M.B. : Encore une fois on trompe le consommateur. Il y a effectivement des substances comme l’atrazine ou le Diflubenzuron. Ce dernier produit est classé potentiellement cancérogène et a été interdit par l’Union européenne dès 2021. Or, il est toujours utilisé en routine par les éleveurs néozélandais et ne fait l’objet d’aucune restriction aux importations européennes depuis ce pays. Nous avons manifestement un mauvais commissaire européen à l’agriculture. Que la commission européenne se félicite de cet accord est honteux et donne un très mauvais signal aux autres pays comme l’Australie par exemple qui pourrait s’en servir pour négocier avec l’Europe un nouvel accord moins-disant.
¹ L'affaire du Rainbow Warrior désigne le sabotage du navire amiral de l'organisation écologiste Greenpeace, le Rainbow Warrior, par les services secrets français le 10 juillet 1985, ainsi que ses suites médiatiques, politiques et judiciaires.
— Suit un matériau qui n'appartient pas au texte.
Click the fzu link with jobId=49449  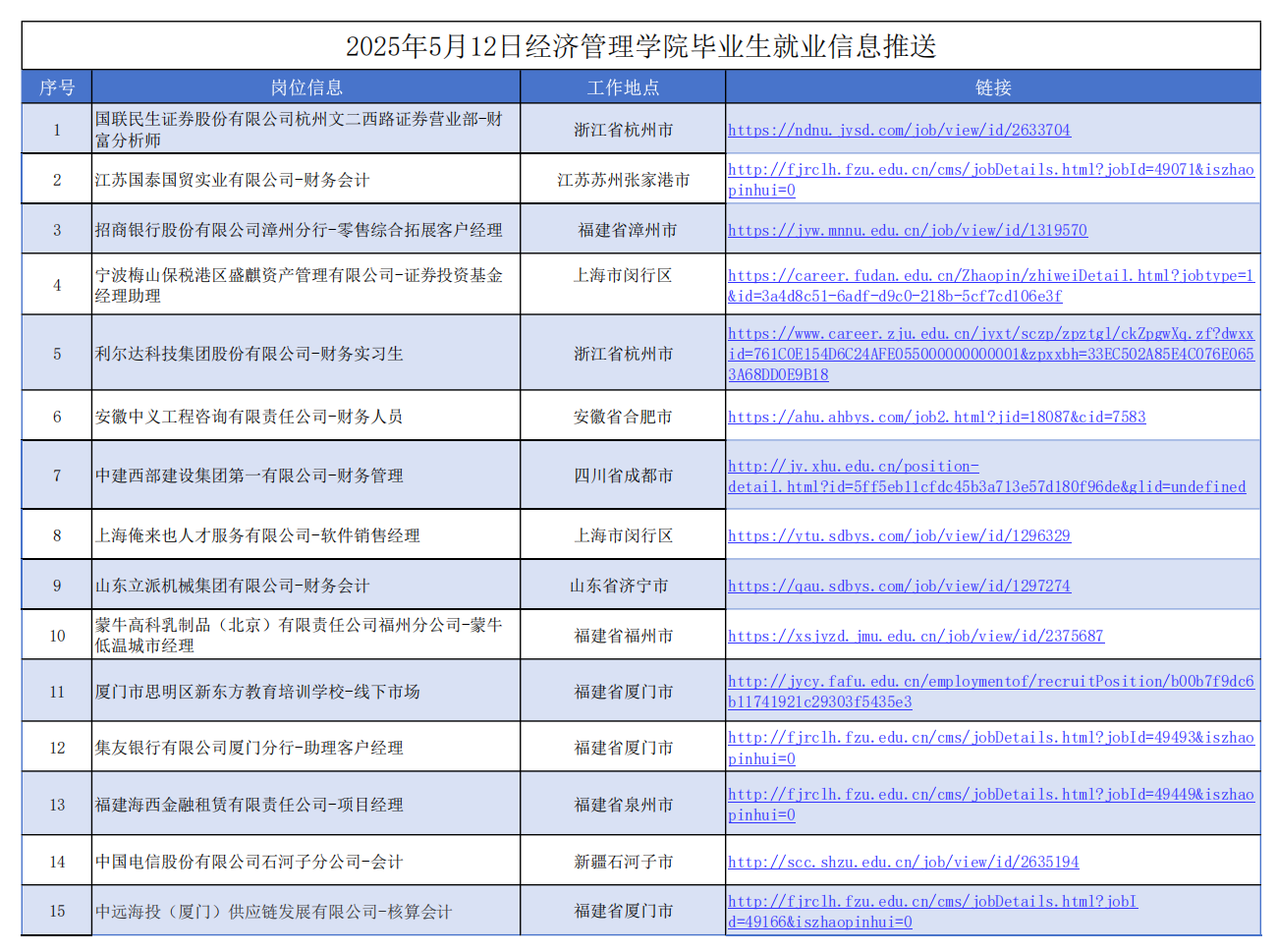990,795
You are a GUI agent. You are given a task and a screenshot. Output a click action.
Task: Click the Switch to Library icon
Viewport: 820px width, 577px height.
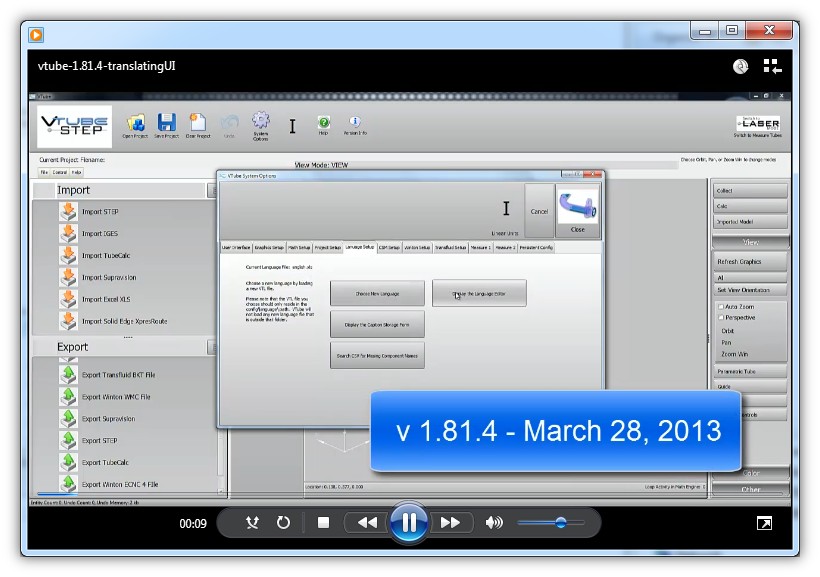[771, 67]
Cet acte, qui constituait une violation de la souveraineté de l'État néo-zélandais, fut à l'origine de tensions entre les deux pays et eut des conséquences sur leurs relations politiques et économiques notamment pour le marché ovin.
Repères
Le secteur agricole représente environ 80 % des exportations de la Nouvelle-Zélande pour un volume d’environ 28 milliards d’euros (Md€) par an de produits laitiers, de viande, de fruits et de vins (Total : 36 Md€ environ). Le principal client de ce pays est la Chine, devant l’Australie et l’Union européenne. La Nouvelle-Zélande est aussi le 9e plus grand producteur de lait au monde. Selon la Banque mondiale, l’agriculture représentait 7 % du PIB et 6 % de la main-d'œuvre totale en 2021.